[arch-general] archroot - proper way to Start Over? (rm -r $CHROOT/$USER)?

C Anthony Risinger anthony at xtfx.me
Wed Mar 7 16:48:08 EST 2012


On Wed, Mar 7, 2012 at 12:27 PM, C Anthony Risinger <anthony at xtfx.me> wrote:
>
> ... i thought you were asking a) "share a base read-only chroot", so
> you don't have to rebuild/clean it.  since the base is readonly, you
> must then --bind mount (shared/persistent) or create an empty
> repository (within the overlay only) at /repo (i believe there is some
> built-in support for this).  then you instruct makechrootpkg to (or
> manually) install the recently built package to that repository, and
> continue with next build.  when you want to start the next full
> rebuild (TQt3), you simply remove the unwanted packages from the
> chroot (eg, pacman -r {path-to-chroot}).

^^^^^ i meant to describe the overlay stuff too ... was rushing out
the door to an appt ...

the above should work with or without an overlay.  the benefit of the
overlay/union is you can easy change layers, and isolate each build.
for example, the unionfs FUSE module i linked simply diverts your
writeable layer to a different directory, allowing you to stuff like
this:

-----------------------------------------------
APPLICATION (makepkg)
--> VFS [mkdir, unlink, *syscall]
--> /rw-build-XYZ (build layer)
--> /ro-tqt3 (core layer)
--> /ro-base (base layer)
-----------------------------------------------

... so, you'd start with 3 empty dirs, then:

) setup a base chroot in /ro-base (including ccache + configs)
) mount unionfs with [RO] /ro-base and [RW] /ro-tqt3
) install core packages needed by TQt3
) ... all changes, and only the changes, will now be in /ro-tqt3
) remount: [RO] /ro-base, [RO] /ro-tqt3, [RW] /rw-build-NAME
) perform build (ensure .ccache dir is available inside chroot)
) install to /repo
) [repeat the last 3 steps for each package]
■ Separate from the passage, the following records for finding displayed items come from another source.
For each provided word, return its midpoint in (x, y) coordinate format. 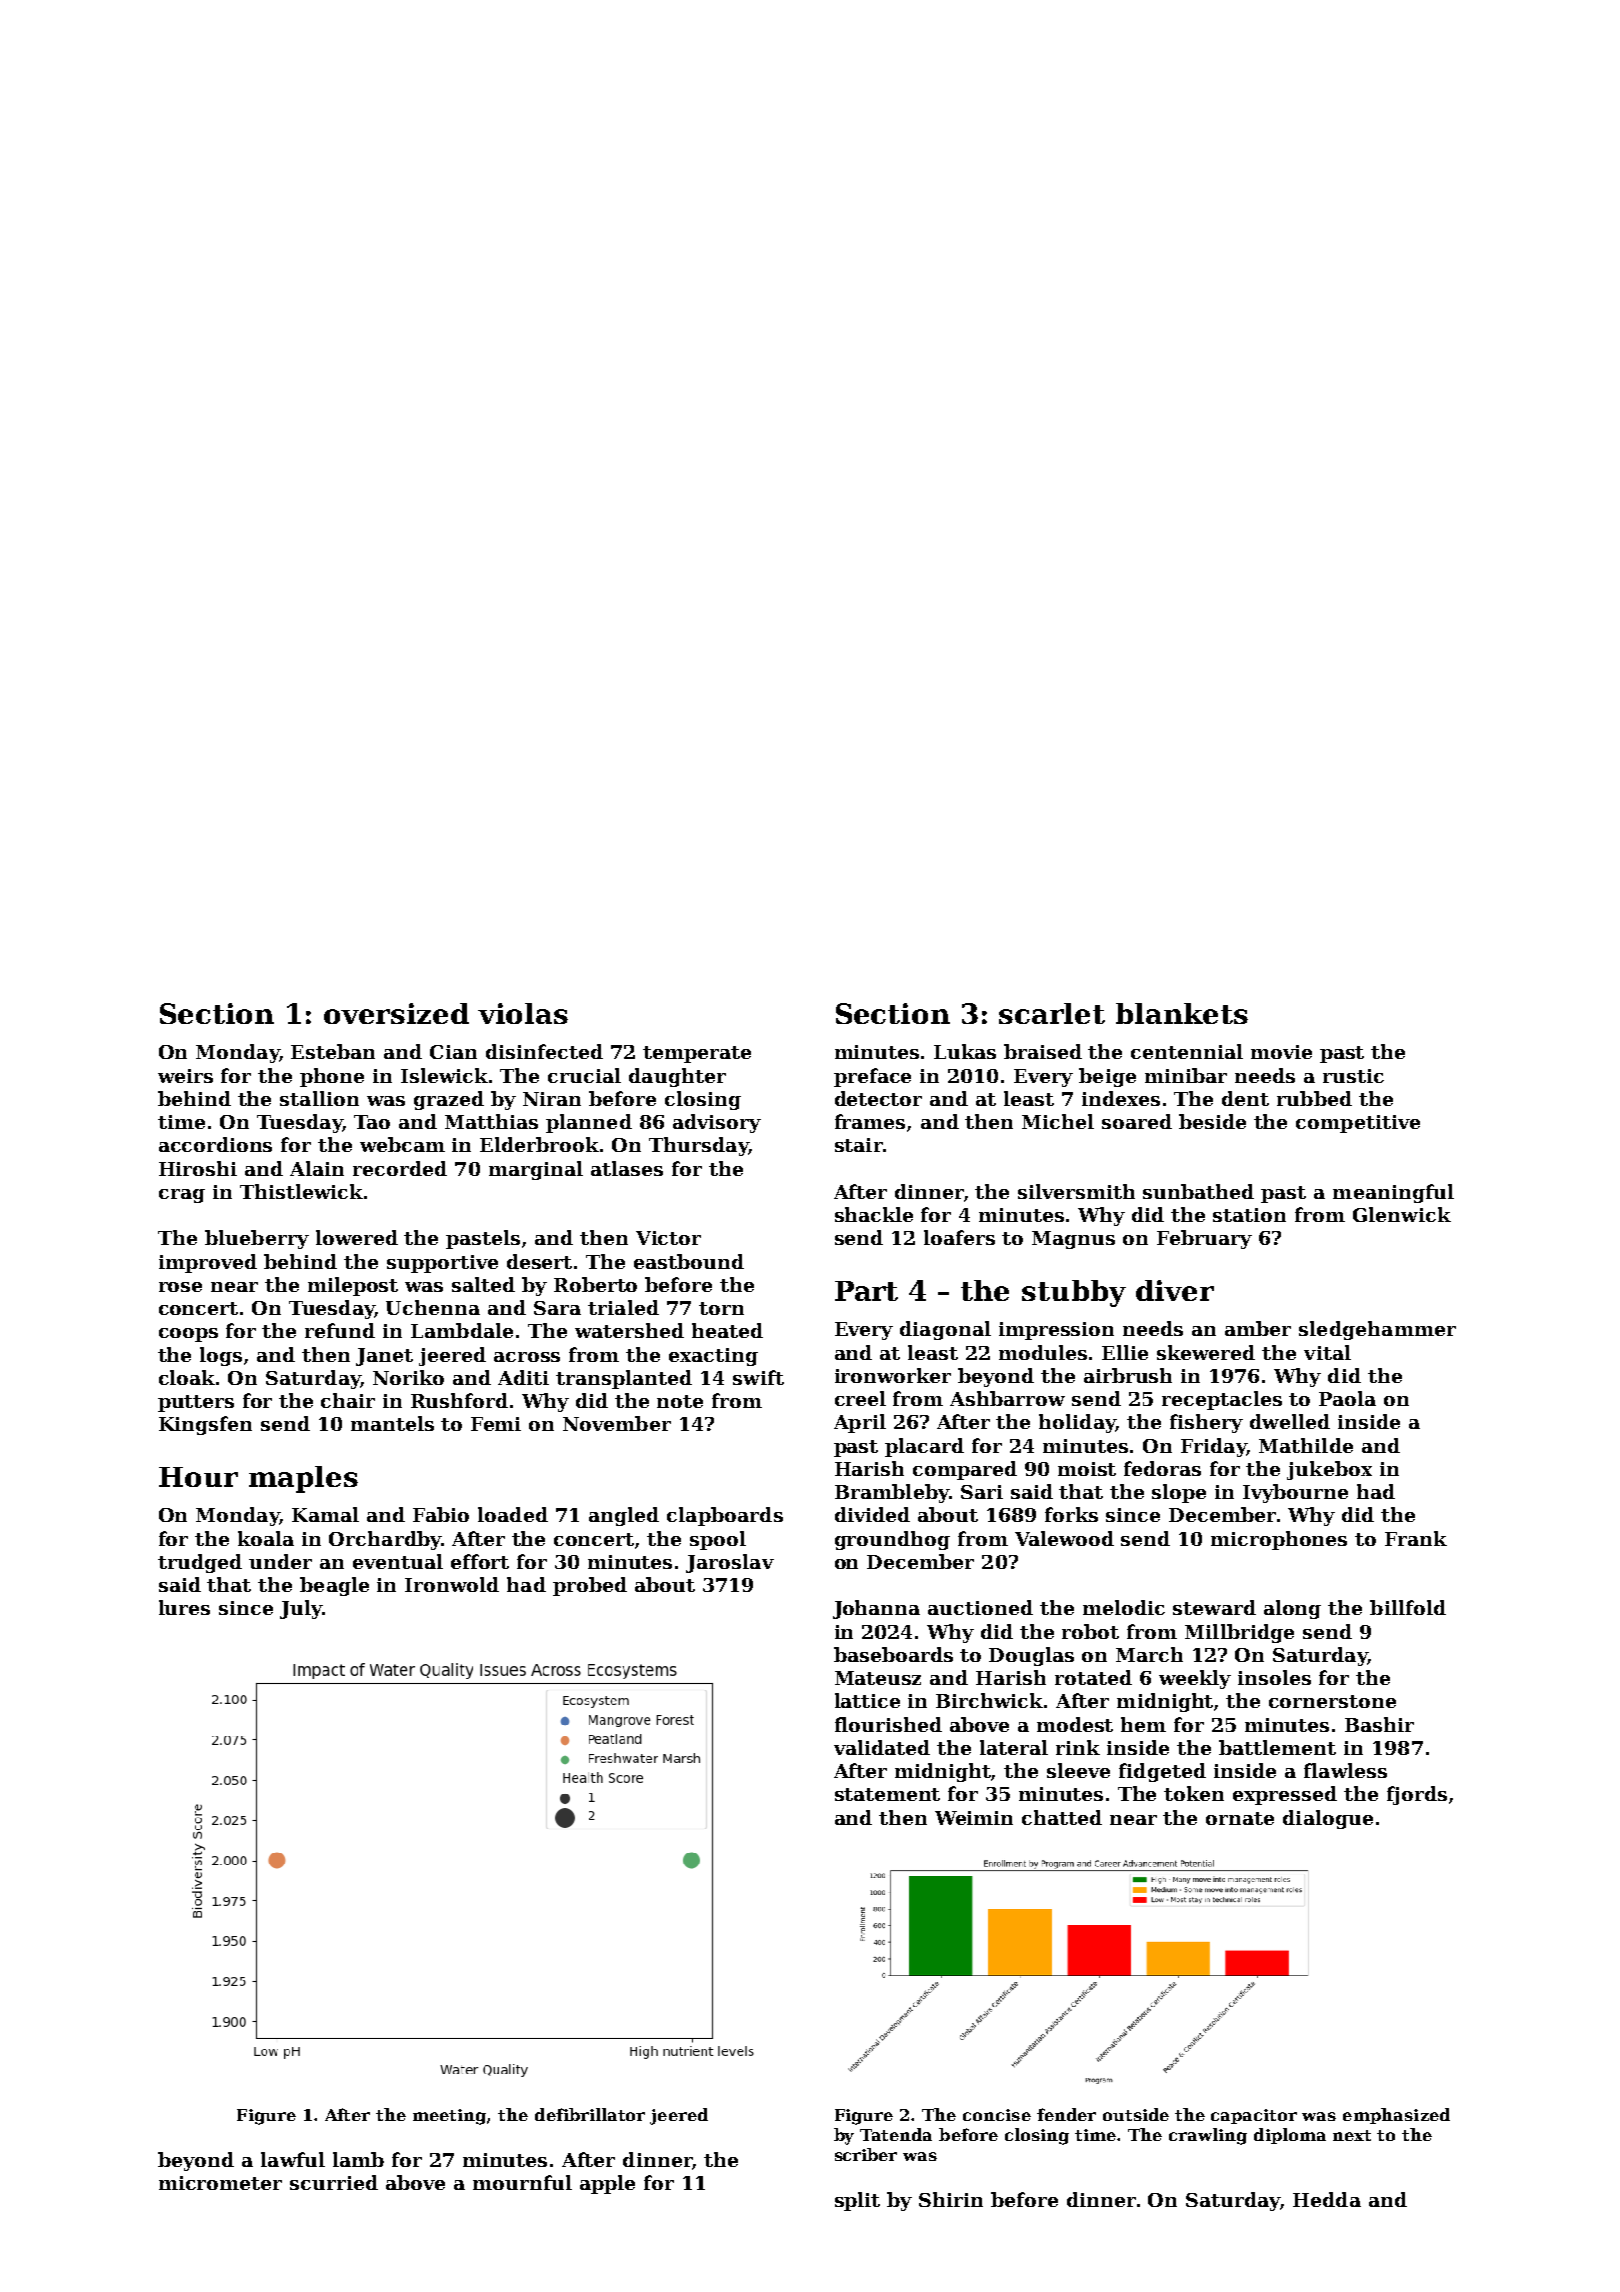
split (857, 2201)
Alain (317, 1168)
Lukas (965, 1051)
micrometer (220, 2183)
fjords (1417, 1795)
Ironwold (452, 1584)
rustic (1353, 1076)
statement (887, 1794)
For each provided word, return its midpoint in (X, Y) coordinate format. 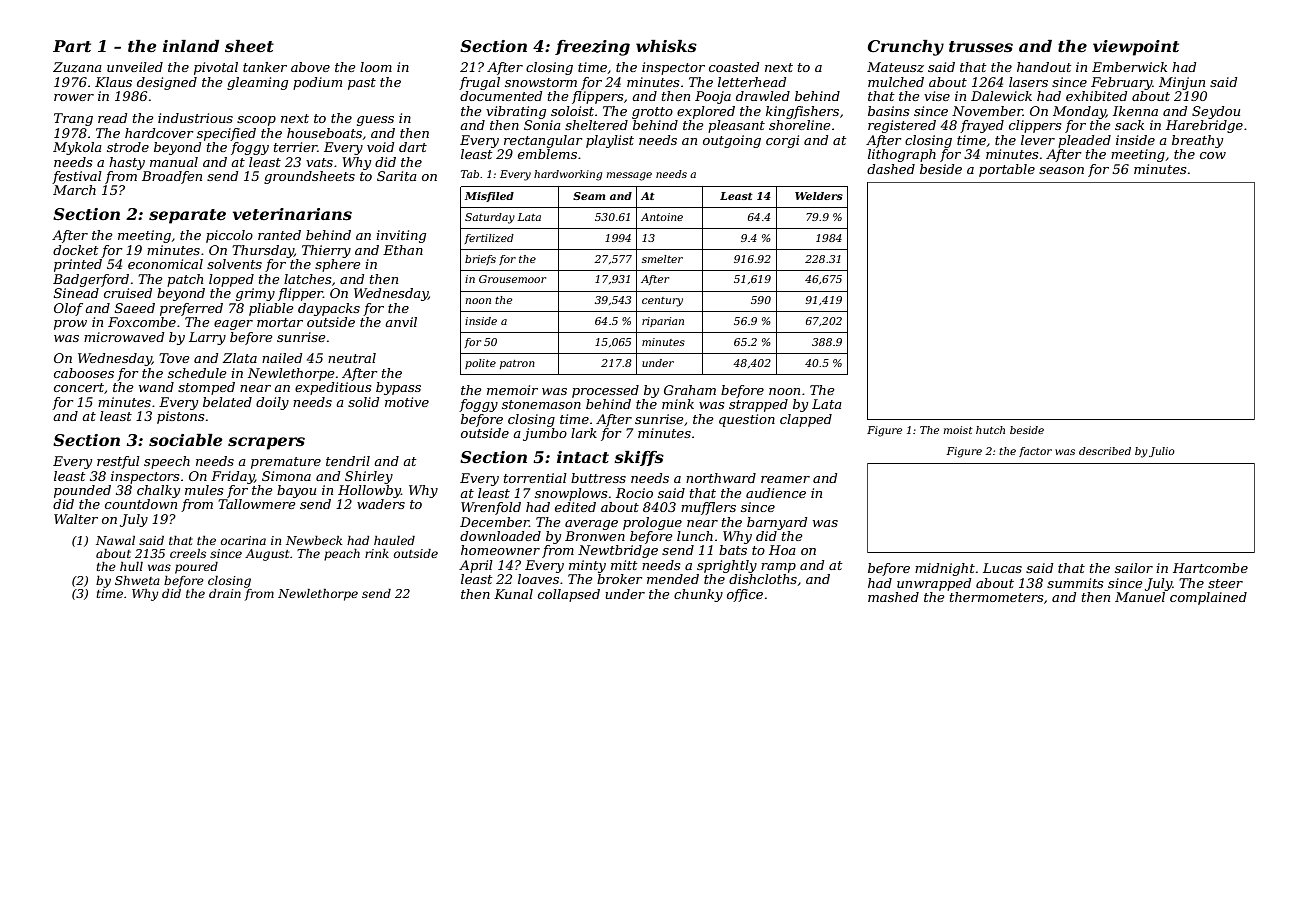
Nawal (115, 540)
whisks (666, 46)
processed (605, 391)
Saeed (135, 308)
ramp (778, 568)
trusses (981, 46)
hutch (990, 430)
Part (72, 46)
... may need adjustments; pacman doesn't like any of this.  i've never
done 3 layers like i briefed above -- you could put each pkg in a
separate layer if you *really* wanted -- but i frequently use 2, the
ro-base and rw-build-NAME. seriously, ccache makes stuff so fast that
it's probably slower to putz around vs. just using a fresh rw-build-*
each time you need to.

although, it might be kind of cool to extract all of your source
tarballs to separate dirs, say:

-----------------------------------------------
/path/.../layers/out/@trinity-20120307/{source}
[...]
/path/.../layers/in-out/@repo-20120307/repo
[...]
/path/.../layers/in/@base/{mkarchroot}
[...]
/path/.../layers/in/arts/PKGBUILD
/path/.../layers/in/dbus/PKGBUILD
/path/.../layers/in/caldav/PKGBUILD
/path/.../layers/in/tdelibs/PKGBUILD
-----------------------------------------------

... then mount it up so it looks something like this (one command, see
unionfs options):

-----------------------------------------------
APPLICATION (makepkg)
--> [RW] @trinity-20120307/
--> [RW] @repo-20120307/
--> [RO] @base/
--> [RO] arts/
--> [RO] dbus/
--> [RO] caldav/
--> [RO] tdelibs/
-----------------------------------------------

... hell, you could fancy and use individual git repos + commit when
you update a src ... throw in a few scripts and you might have a
pretty cool build system capable of building any available combination
of pkg X, Y, Z, *and* rolling back in time to build against older
versions with a simple `git checkout` ... yeah, i'm going to play with
this.

o_O

are you sufficiently confused yet?  because i can keep going if you
like :-) but i'm getting a bit lost myself.  the point of the exercise
is that unionfs and other layering solutions permit incredible build
re-use and flexibility.  the biggest challenge is making pacman to
deal with the craziness ... we need a proxy pacman db (FUSE) that will
lie to pacman when it tries to read it.

tldr; try a 2-layer setup and see how it works for you.